> Work to complete: Look through the listing below, find every line with the string "will", and copy it.

** Opening Input block **

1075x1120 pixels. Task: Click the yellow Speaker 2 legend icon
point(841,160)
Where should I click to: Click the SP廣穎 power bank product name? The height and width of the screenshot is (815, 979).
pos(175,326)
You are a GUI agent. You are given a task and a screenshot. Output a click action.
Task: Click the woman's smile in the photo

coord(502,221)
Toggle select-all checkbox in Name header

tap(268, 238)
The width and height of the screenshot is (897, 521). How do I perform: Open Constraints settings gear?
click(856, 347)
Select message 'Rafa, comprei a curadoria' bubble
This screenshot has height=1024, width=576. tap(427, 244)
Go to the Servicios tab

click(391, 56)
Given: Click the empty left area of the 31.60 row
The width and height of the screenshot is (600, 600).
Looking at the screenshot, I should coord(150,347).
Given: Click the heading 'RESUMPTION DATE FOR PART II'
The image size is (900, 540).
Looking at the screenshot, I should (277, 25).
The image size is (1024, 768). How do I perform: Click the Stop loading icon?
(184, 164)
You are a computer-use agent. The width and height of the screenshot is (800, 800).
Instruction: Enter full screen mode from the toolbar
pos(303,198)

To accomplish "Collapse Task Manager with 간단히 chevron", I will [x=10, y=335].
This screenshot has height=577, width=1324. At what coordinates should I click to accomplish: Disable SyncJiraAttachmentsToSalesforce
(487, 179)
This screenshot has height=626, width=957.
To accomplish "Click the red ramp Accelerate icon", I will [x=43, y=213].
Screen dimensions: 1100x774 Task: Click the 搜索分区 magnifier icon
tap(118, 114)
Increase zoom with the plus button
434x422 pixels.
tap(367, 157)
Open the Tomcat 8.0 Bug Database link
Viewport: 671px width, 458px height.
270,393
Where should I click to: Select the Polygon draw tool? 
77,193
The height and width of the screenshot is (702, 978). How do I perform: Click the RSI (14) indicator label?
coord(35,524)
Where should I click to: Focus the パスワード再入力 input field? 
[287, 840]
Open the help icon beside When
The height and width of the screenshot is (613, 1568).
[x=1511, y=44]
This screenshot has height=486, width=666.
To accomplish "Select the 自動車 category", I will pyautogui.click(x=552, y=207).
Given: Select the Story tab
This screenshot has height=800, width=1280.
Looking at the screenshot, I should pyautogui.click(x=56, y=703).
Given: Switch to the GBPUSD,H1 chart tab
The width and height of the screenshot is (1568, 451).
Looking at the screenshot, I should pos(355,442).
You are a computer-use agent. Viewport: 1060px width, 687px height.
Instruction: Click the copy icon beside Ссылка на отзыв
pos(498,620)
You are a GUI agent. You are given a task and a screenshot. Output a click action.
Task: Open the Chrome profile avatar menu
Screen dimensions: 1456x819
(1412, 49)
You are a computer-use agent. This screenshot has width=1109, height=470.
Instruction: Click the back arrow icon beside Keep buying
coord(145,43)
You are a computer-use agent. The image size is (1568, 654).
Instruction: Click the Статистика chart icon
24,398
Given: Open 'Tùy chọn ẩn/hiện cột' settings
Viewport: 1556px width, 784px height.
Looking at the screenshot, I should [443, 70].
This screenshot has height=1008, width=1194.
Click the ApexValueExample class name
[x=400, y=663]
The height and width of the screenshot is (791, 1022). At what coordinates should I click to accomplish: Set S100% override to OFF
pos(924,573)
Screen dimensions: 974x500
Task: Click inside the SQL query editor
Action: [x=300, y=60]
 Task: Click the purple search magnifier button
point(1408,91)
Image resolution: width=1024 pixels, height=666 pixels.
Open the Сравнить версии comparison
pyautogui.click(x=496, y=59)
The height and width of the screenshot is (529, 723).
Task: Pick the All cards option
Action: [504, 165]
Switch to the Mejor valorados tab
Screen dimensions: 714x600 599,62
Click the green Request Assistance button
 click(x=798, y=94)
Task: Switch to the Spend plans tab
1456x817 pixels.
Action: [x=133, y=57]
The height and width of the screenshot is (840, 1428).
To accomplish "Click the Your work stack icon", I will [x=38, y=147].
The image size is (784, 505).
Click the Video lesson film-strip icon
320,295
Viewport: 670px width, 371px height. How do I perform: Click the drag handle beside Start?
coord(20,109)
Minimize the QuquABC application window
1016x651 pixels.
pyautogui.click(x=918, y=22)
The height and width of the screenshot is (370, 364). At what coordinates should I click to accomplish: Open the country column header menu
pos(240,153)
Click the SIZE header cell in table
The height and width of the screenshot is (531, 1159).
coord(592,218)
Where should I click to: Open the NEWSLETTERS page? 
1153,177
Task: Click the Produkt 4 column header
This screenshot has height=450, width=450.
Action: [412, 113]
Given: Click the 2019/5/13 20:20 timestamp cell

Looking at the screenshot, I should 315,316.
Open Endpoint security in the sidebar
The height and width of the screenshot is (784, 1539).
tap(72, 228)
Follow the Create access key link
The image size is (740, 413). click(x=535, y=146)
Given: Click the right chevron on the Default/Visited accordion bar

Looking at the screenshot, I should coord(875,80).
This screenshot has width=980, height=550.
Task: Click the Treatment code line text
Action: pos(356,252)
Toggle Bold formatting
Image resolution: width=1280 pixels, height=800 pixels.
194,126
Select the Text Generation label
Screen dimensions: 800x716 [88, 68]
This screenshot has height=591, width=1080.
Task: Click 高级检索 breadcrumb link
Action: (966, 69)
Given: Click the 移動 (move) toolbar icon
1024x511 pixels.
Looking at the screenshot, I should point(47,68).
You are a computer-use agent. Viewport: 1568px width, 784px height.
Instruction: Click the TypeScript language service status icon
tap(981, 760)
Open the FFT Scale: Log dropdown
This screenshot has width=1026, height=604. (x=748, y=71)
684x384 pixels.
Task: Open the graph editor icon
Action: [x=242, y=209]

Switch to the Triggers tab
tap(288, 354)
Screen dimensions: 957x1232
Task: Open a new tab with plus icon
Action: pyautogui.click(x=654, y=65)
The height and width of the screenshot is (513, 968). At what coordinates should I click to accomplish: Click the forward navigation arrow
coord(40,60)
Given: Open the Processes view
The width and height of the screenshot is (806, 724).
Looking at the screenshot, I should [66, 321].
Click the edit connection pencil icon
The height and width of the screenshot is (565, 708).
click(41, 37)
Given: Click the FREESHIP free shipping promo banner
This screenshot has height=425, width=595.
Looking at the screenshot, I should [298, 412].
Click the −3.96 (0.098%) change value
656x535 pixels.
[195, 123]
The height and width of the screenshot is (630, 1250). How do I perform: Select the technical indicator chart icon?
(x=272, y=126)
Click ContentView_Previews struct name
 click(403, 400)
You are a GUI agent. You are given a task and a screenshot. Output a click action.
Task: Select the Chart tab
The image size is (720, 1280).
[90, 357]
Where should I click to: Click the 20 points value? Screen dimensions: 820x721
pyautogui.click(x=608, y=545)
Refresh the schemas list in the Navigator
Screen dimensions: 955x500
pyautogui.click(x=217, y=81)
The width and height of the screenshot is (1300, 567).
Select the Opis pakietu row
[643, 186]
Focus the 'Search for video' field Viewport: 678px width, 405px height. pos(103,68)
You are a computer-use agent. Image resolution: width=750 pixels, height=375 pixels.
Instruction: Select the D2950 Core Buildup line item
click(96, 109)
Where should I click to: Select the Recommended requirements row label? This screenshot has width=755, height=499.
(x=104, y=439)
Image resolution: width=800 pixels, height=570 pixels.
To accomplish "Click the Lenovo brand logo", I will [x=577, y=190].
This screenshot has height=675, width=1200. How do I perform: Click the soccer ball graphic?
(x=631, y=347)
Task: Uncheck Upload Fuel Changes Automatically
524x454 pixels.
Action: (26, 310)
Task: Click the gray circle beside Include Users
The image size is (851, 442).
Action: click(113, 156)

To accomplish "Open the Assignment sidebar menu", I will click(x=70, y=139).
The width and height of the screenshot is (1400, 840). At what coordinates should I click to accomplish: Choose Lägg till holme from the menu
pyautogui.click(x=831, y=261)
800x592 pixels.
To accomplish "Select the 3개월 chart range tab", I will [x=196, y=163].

** Closing Input block **

> Solution to this exercise:
To accomplish "Collapse Task Manager with 간단히 chevron", I will [x=10, y=335].
To accomplish "Click the red ramp Accelerate icon", I will [x=43, y=213].
To accomplish "Select the 自動車 category", I will pyautogui.click(x=552, y=207).
To accomplish "Click the Your work stack icon", I will [x=38, y=147].
To accomplish "Click the Lenovo brand logo", I will [x=577, y=190].
To accomplish "Open the Assignment sidebar menu", I will click(x=70, y=139).
To accomplish "Select the 3개월 chart range tab", I will [x=196, y=163].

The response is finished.